12.   É certo que alguns editais de concursos públicos não preveem os critérios de correção ou, às vezes, embora os prevejam, não estabelecem as notas ou a possibilidade de divulgação dos padrões de respostas que serão atribuídos a cada um desses critérios. Em tese, com suporte na máxima de que ‘o edital faz lei entre as partes’, o candidato nada poderia fazer caso o resultado de sua avaliação fosse divulgado sem a indicação dos critérios ou das notas a eles correspondentes, ou, ainda, dos padrões de respostas esperados pela banca examinadora. Tal pensamento, no entanto, não merece prosperar, pois os editais de concursos públicos não estão acima da Constituição Federal ou das leis que preconizam os princípios da impessoalidade, do devido processo administrativo, da motivação, da razoabilidade e proporcionalidade. Do contrário, estaríamos diante verdadeira subversão da ordem jurídica. Precedente: AgRg no REsp 1.454.645/ RJ, Rel. Ministro Humberto Martins, Segunda Turma, DJe 15/8/2014.”

 

 

(RMS 49.896/RS, Rel. Min. Og Fernandes, Segunda Turma, DJe de 02/05/2017)

 

Sendo assim, mostra-se imprescindível a divulgação dos espelhos de prova, pois se trata de medida que tem o condão de garantir, a um só tempo, a motivação do ato administrativo, o cumprimento da lei local e a devida observância aos princípios da publicidade e da ampla defesa.

  Não se pode desconsiderar, entretanto, que, até o presente momento, os precedentes deste Conselho realmente caminharam no sentido da desnecessidade de divulgação dos espelhos das avaliações escritas em razão da ausência de previsão na Resolução CNJ 75/2009. Nesse sentido, por exemplo, cito os seguintes precedentes: Recurso Administrativo em Procedimento de Controle Administrativo 0004003-61.2019.2.00.0000, Relator: Márcio Schiefler Fontes, 52ª Sessão Virtual, julgado em 20/9/2019; Recurso Administrativo em Procedimento de Controle Administrativo 0001121-29.2019.2.00.0000, Relator: Arnaldo Hossepian, 47ª Sessão Virtual, julgado em 31/5/2019 e Recurso Administrativo em Procedimento de Controle Administrativo 0007173-12.2017.2.00.0000, Relator: Valtércio de Oliveira, 272ª Sessão Ordinária, julgado em 22/5/2018. 

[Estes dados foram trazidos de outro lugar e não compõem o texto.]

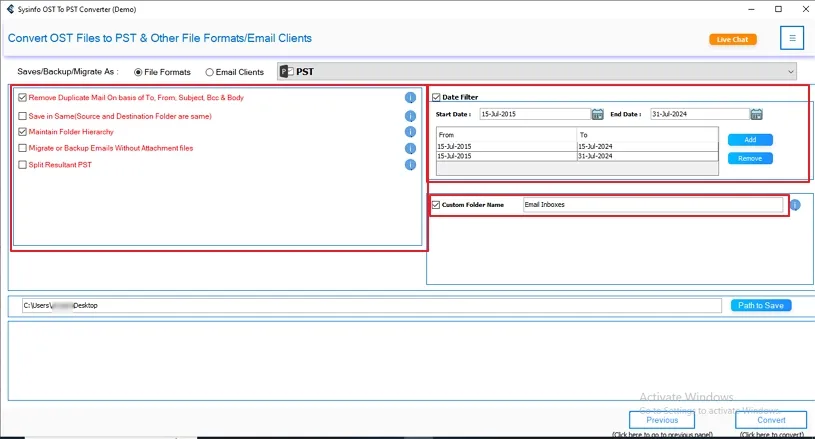This screenshot has height=439, width=815.
Task: Click info icon next to Custom Folder Name
Action: [795, 205]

Nessa perspectiva, afigura-se imprescindível o estabelecimento de regime de transição para o cumprimento das diretrizes traçadas pela Lei Estadual 1.919/91 e pela recente jurisprudência do STJ, que seja proporcional, equânime, eficiente e sem prejuízo aos interesses gerais, como exige a Lei de Introdução às Normas do Direito Brasileiro (artigo 23). 

Em suma, há que se restabelecer a legalidade com o máximo possível de segurança jurídica no momento em que se altera prática administrativa reiterada, ainda que ilegal. Isso se dá por meio da preservação de atos eventualmente praticados com alguma irregularidade (segurança jurídica), acompanhada pela determinação de ajustamento prospectivo da conduta pela autoridade administrativa (legalidade). É o que se extrai dos artigos 23 e 24 da citada Lei de Introdução às Normas do Direito Brasileiro (grifei):

 

“Art. 23.  A decisão administrativa, controladora ou judicial que estabelecer interpretação ou orientação nova sobre norma de conteúdo indeterminado, impondo novo dever ou novo condicionamento de direito, deverá prever regime de transição quando indispensável para que o novo dever ou condicionamento de direito seja cumprido de modo proporcional, equânime e eficiente e sem prejuízo aos interesses gerais.

 

Art. 24.  A revisão, nas esferas administrativa, controladora ou judicial, quanto à validade de ato, contrato, ajuste, processo ou norma administrativa cuja produção já se houver completado levará em conta as orientações gerais da época, sendo vedado que, com base em mudança posterior de orientação geral, se declarem inválidas situações plenamente constituídas.         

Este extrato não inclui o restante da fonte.